#### TASK DETAILS
Reproduce, exactly and in full, only the lines below from the one containing "Where should I click to: Click the -0.13↓" through the one containing "Select the Zoom magnifier tool".

#### EXCERPTED DATA
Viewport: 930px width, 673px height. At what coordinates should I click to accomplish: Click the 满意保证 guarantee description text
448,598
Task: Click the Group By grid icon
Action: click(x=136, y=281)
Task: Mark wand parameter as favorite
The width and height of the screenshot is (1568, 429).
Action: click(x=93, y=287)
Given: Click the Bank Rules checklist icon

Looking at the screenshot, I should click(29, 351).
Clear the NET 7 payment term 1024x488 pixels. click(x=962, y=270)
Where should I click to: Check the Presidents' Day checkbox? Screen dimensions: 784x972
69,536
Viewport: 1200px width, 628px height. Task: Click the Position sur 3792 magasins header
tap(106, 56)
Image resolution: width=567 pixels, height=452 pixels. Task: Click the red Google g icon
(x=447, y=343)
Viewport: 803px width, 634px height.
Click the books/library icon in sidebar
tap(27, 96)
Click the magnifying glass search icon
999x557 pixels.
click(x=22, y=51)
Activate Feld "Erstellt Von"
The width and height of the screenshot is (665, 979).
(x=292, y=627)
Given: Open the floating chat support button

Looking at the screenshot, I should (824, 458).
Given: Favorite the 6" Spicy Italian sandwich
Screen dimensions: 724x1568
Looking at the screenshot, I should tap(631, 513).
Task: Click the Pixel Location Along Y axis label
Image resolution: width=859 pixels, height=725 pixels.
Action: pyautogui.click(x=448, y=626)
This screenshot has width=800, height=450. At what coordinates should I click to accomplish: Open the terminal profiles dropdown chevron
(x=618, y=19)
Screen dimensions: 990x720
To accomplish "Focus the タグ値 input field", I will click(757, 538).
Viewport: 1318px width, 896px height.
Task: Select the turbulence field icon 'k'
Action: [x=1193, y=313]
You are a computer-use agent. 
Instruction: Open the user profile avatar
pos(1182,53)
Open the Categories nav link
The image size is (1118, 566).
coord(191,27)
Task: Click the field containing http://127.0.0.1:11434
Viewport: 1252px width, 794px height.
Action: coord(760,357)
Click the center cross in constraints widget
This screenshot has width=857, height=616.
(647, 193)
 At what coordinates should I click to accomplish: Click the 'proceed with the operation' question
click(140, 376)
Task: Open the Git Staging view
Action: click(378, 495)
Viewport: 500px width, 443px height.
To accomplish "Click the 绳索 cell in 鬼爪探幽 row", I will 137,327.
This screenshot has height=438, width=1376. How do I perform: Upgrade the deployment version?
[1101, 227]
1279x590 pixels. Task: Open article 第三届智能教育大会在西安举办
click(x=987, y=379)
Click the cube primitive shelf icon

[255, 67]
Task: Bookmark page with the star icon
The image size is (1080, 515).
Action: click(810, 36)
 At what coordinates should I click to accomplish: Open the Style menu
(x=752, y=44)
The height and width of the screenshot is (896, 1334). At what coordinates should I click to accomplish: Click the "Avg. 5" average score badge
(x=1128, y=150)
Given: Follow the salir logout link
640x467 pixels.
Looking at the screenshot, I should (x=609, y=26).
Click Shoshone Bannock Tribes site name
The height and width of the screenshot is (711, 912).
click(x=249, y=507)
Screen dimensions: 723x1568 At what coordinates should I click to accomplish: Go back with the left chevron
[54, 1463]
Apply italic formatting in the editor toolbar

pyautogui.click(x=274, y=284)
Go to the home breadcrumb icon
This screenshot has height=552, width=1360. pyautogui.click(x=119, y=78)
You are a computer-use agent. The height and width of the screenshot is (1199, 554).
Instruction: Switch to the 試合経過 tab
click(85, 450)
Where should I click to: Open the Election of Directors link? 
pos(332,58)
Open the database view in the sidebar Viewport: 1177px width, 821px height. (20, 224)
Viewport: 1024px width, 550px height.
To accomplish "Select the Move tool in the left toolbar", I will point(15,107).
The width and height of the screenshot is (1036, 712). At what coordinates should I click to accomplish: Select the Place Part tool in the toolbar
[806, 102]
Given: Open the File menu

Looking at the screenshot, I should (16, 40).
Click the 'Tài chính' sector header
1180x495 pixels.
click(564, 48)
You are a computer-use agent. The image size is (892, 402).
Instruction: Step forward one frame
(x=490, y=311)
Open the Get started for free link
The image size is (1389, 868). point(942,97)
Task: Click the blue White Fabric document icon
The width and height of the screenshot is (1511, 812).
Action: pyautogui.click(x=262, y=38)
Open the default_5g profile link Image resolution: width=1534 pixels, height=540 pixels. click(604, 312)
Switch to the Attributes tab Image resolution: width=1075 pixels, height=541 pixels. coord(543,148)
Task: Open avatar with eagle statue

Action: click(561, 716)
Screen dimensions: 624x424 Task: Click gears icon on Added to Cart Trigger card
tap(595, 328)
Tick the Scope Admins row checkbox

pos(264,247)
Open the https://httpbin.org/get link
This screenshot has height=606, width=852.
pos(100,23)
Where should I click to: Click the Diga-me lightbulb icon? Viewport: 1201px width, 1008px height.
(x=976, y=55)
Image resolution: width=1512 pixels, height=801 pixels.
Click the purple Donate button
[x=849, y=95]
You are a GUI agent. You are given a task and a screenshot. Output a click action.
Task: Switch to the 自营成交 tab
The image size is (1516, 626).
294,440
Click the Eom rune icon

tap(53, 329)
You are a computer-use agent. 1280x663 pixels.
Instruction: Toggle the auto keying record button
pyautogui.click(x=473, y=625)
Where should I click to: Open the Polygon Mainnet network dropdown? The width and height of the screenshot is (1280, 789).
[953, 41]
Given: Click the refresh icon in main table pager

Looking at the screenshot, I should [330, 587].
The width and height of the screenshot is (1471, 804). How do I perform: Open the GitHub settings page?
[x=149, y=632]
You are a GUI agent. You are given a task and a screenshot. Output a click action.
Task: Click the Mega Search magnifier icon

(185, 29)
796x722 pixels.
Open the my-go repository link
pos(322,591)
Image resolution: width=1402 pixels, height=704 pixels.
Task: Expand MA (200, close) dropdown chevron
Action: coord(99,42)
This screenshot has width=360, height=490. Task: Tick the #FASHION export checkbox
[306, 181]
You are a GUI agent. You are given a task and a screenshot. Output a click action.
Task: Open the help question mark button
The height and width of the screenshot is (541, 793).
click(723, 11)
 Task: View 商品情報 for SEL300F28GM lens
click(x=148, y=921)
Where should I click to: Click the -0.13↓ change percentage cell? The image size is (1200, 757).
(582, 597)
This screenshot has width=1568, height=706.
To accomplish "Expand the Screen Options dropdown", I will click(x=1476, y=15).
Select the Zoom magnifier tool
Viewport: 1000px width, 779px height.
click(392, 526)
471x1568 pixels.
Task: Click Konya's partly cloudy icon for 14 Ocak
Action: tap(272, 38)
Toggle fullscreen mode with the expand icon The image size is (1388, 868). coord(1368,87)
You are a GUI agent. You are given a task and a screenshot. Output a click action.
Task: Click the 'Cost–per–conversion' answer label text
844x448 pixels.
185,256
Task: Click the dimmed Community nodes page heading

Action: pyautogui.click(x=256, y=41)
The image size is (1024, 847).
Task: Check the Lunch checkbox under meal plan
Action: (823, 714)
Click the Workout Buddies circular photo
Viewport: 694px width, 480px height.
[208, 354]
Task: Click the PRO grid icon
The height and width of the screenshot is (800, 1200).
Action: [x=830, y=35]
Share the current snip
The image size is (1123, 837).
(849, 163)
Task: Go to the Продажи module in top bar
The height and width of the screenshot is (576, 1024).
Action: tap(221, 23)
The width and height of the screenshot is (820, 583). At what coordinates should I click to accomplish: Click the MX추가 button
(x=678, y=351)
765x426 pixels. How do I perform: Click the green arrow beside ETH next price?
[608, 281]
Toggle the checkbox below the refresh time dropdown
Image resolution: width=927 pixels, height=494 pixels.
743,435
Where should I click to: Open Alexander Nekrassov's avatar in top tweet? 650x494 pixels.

#### REPLY TO THE EXERCISE
Where should I click to: Click the -0.13↓ change percentage cell? The image size is (1200, 757).
(582, 597)
This screenshot has width=1568, height=706.
To accomplish "Expand the Screen Options dropdown", I will click(x=1476, y=15).
Select the Zoom magnifier tool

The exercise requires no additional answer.